President Trump’s ‘Most Favored Nation’ Executive Order Always Was and Still Is a Prescription for Disaster Print
By CFIF Staff
Friday, November 20 2020

ALEXANDRIA, VA – Today, President Trump announced new details about implementation of the "Most Favored Nation" (MFN) executive order.  The rule relies on an International Pricing Index (IPI) to determine MFN pricing for certain Medicare drugs, meaning the price controls of foreign nations, many of which have socialized medicine systems, will control reimbursement rates here in the United States.

Below is a statement by CFIF President Jeffrey Mazzella in response to today’s announcement:

“Reducing consumer costs in health care is important. But this ‘Most Favored Nation’ rule is the wrong approach. Indeed, the MFN rule is a prescription for disaster that hamstrings pharmaceutical innovators at the worst possible time: in the middle of a pandemic.
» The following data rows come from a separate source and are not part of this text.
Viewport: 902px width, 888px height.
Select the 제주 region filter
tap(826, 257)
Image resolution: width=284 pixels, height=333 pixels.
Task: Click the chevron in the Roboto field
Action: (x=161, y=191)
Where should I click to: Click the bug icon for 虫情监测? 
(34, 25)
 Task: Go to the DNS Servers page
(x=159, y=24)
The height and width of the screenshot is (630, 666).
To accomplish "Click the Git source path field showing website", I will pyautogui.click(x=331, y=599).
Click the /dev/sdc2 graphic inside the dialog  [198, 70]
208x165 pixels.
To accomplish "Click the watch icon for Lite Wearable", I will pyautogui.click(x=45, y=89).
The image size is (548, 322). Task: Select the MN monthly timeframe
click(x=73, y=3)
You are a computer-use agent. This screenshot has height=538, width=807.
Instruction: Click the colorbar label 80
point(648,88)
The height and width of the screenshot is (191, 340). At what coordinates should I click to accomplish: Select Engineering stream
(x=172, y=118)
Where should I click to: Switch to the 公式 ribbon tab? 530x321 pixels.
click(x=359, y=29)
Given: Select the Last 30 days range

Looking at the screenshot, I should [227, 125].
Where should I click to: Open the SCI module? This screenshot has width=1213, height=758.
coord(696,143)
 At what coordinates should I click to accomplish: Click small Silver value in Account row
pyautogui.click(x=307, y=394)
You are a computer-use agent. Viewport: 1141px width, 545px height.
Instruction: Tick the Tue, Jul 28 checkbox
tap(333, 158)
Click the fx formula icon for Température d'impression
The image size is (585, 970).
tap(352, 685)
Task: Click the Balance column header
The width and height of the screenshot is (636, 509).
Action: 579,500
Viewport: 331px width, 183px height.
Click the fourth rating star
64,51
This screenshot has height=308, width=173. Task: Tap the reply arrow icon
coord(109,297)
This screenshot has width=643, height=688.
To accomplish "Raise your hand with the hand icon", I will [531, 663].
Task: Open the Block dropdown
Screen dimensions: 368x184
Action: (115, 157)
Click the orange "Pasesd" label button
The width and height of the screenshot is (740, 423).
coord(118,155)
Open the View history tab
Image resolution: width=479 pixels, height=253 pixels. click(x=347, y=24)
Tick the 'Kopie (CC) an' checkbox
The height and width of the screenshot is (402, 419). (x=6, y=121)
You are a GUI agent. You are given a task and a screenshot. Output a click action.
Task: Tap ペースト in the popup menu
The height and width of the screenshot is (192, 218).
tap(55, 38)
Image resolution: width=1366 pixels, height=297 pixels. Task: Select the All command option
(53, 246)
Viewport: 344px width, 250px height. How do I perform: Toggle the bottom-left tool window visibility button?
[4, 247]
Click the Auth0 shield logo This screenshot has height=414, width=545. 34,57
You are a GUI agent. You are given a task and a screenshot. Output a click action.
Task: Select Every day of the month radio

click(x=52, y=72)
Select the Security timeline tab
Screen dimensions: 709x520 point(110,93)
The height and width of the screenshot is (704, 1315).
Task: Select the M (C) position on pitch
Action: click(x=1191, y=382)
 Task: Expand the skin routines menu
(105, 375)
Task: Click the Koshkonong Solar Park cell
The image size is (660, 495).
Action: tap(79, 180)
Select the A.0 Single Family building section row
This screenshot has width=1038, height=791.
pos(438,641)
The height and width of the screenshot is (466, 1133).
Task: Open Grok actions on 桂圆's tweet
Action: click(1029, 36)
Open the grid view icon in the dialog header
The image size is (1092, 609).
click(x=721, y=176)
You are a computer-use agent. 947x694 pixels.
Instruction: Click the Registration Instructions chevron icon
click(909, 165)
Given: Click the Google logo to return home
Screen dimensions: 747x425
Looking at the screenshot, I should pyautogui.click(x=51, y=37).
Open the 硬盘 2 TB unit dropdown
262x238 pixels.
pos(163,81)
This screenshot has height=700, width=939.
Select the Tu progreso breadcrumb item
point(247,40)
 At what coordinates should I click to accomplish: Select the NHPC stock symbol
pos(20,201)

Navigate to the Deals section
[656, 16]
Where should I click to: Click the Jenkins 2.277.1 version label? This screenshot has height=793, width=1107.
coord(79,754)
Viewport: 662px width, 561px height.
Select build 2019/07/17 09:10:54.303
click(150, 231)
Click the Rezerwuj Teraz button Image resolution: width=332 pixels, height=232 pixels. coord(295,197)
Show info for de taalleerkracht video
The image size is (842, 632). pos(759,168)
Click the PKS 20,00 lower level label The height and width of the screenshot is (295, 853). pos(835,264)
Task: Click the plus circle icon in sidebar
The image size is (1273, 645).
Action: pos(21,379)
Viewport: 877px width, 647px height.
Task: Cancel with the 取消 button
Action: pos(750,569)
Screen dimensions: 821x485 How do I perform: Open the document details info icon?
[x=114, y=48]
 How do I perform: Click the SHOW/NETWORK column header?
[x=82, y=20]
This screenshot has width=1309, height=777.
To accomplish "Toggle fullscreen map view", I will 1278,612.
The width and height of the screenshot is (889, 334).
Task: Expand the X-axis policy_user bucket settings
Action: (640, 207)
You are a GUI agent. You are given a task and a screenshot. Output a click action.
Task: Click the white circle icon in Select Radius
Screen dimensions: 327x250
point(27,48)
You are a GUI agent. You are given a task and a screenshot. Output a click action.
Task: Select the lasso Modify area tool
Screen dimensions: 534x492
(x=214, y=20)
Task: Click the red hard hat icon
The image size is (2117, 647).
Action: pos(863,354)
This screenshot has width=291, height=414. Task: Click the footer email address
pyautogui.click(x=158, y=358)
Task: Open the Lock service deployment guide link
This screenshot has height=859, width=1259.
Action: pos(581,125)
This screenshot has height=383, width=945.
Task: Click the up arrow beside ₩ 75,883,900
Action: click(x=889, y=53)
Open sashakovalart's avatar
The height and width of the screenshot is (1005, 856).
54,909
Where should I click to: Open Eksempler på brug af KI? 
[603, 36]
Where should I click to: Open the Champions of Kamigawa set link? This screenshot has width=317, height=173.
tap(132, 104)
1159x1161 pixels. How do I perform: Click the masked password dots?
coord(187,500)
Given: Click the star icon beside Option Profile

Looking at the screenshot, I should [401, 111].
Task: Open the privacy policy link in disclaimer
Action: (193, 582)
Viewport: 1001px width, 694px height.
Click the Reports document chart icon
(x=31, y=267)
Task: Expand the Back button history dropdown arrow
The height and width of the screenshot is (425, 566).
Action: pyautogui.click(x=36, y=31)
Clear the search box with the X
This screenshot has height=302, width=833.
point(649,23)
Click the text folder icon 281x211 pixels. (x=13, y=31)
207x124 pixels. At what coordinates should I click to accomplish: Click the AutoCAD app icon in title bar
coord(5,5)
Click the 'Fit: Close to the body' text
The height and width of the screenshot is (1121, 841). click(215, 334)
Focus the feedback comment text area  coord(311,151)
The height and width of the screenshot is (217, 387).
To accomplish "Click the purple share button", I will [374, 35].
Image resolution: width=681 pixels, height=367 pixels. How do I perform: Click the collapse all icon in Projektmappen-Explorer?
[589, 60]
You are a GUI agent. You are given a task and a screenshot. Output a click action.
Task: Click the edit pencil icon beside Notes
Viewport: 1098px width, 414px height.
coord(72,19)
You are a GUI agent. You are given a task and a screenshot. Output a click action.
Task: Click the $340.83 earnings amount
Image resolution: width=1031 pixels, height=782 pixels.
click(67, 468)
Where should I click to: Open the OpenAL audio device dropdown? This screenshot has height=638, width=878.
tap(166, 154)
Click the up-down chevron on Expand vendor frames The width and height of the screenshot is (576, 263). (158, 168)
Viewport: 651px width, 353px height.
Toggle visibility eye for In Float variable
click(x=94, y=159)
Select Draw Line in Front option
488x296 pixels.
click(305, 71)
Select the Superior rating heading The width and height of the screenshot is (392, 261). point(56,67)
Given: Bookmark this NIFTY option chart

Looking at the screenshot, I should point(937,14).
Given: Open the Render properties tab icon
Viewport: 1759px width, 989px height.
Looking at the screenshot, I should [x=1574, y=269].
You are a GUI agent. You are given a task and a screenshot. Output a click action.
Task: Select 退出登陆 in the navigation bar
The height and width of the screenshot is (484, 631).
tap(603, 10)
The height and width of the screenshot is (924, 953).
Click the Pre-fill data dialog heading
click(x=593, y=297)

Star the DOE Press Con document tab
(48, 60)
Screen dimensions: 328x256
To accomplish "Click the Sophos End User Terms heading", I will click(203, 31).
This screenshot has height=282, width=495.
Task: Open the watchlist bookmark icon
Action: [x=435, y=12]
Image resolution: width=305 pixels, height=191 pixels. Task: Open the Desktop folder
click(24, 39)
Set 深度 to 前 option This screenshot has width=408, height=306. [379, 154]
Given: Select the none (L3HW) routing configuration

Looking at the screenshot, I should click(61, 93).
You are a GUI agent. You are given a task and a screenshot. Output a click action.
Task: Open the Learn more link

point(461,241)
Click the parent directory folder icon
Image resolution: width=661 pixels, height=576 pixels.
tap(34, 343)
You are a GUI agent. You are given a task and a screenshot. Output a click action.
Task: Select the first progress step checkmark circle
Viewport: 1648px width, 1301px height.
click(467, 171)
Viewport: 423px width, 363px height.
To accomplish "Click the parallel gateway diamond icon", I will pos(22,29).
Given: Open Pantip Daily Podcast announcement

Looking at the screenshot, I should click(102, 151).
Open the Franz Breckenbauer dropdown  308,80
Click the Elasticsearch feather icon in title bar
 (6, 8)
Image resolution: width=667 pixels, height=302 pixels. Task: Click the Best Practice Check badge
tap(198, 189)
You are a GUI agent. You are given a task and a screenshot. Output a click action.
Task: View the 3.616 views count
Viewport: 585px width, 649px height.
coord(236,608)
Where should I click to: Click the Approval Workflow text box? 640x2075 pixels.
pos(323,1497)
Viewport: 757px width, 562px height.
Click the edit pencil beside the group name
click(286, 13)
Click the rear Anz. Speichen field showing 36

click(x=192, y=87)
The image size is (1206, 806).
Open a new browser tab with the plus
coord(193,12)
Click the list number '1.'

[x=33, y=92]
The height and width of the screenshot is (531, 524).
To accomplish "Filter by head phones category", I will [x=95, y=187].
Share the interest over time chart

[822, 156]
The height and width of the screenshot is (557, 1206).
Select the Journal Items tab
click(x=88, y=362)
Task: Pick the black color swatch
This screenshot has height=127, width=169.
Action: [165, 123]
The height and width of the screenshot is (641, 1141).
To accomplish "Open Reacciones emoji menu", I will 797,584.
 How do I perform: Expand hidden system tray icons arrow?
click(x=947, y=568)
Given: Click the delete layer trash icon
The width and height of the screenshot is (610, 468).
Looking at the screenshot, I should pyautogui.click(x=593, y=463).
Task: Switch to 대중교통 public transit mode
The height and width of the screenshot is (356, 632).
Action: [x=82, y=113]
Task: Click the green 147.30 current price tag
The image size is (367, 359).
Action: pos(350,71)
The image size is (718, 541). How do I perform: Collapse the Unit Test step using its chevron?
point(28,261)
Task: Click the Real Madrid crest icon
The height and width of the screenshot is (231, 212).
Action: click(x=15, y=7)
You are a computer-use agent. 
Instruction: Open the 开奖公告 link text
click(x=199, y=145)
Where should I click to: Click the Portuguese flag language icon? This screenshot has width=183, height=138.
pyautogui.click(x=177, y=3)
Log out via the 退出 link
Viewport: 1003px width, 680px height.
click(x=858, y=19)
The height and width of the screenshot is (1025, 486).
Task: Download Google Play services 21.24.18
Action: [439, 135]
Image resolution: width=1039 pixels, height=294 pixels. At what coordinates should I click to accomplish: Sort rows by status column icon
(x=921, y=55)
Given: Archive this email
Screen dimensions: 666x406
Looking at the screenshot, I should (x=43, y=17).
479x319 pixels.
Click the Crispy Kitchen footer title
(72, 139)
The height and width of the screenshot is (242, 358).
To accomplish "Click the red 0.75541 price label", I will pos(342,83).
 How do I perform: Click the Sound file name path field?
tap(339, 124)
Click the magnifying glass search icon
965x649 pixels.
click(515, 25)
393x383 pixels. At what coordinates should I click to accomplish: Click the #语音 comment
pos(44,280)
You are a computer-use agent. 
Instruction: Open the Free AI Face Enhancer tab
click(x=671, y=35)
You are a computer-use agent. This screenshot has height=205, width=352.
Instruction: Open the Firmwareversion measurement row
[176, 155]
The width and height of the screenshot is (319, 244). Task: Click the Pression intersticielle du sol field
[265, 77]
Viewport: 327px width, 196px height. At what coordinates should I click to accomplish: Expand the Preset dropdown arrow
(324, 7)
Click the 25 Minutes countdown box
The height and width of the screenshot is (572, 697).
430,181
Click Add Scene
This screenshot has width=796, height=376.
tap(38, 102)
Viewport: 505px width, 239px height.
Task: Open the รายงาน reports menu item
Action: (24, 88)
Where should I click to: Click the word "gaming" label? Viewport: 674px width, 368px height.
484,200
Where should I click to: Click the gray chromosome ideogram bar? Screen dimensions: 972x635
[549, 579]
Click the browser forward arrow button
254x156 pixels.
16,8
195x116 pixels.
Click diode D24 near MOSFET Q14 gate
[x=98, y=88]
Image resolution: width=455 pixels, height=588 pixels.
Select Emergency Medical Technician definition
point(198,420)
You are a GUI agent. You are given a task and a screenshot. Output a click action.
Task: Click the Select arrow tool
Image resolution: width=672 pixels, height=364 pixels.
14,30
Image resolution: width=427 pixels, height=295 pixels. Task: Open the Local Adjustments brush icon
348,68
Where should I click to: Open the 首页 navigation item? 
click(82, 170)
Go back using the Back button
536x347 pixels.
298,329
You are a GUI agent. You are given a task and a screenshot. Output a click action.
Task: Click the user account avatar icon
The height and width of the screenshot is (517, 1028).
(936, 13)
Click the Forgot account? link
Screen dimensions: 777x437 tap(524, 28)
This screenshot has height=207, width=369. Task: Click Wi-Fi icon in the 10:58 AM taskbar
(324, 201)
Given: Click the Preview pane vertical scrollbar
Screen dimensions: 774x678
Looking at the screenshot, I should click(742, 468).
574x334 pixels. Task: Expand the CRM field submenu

“Free-market and other center-right organizations remain united in our opposition to the MFN order. As a massive coalition of 80 such organizations wrote a few months ago, ‘Adopting these price controls will slow medical innovation, threaten American jobs, and undermine criticism of single-payer systems. In addition, a United States embrace of price controls will make it immeasurably more difficult to get foreign countries to pay their own way in the development of new medicines.’

“More specifically, price controls simply do not work, regardless of the product targeted or the country in which they’re attempted, and real-world experience establishes that pharmaceutical price controls are no different.  For example, other nations receive far fewer new lifesaving and life-improving drugs than American consumers, which enjoyed access to 96% of all new cancer drugs over the past decade. In contrast, only 56% of those same drugs became available in Canada, merely 50% became available in Japan and only 11% in Greece, as just three examples. The MFN rule threatens that access.

“Finally, the MFN rule contradicts the preferences of U.S. consumers and voters regarding the general role of government in health care. A recent national survey conducted by Public Opinion Strategies for CFIF measured the health care priorities of voters nationally and in 12 key swing states ahead of the November 2020 election.  It found that ‘voters, across party, overwhelmingly prefer the role of the federal government to be that of providing oversight and incentives to health care providers, prescription drug companies and health insurers to encourage competition to lower prices in the health care system (70%) rather than having the federal government set prices and determine what services and medicines are covered by private health plans (30%).’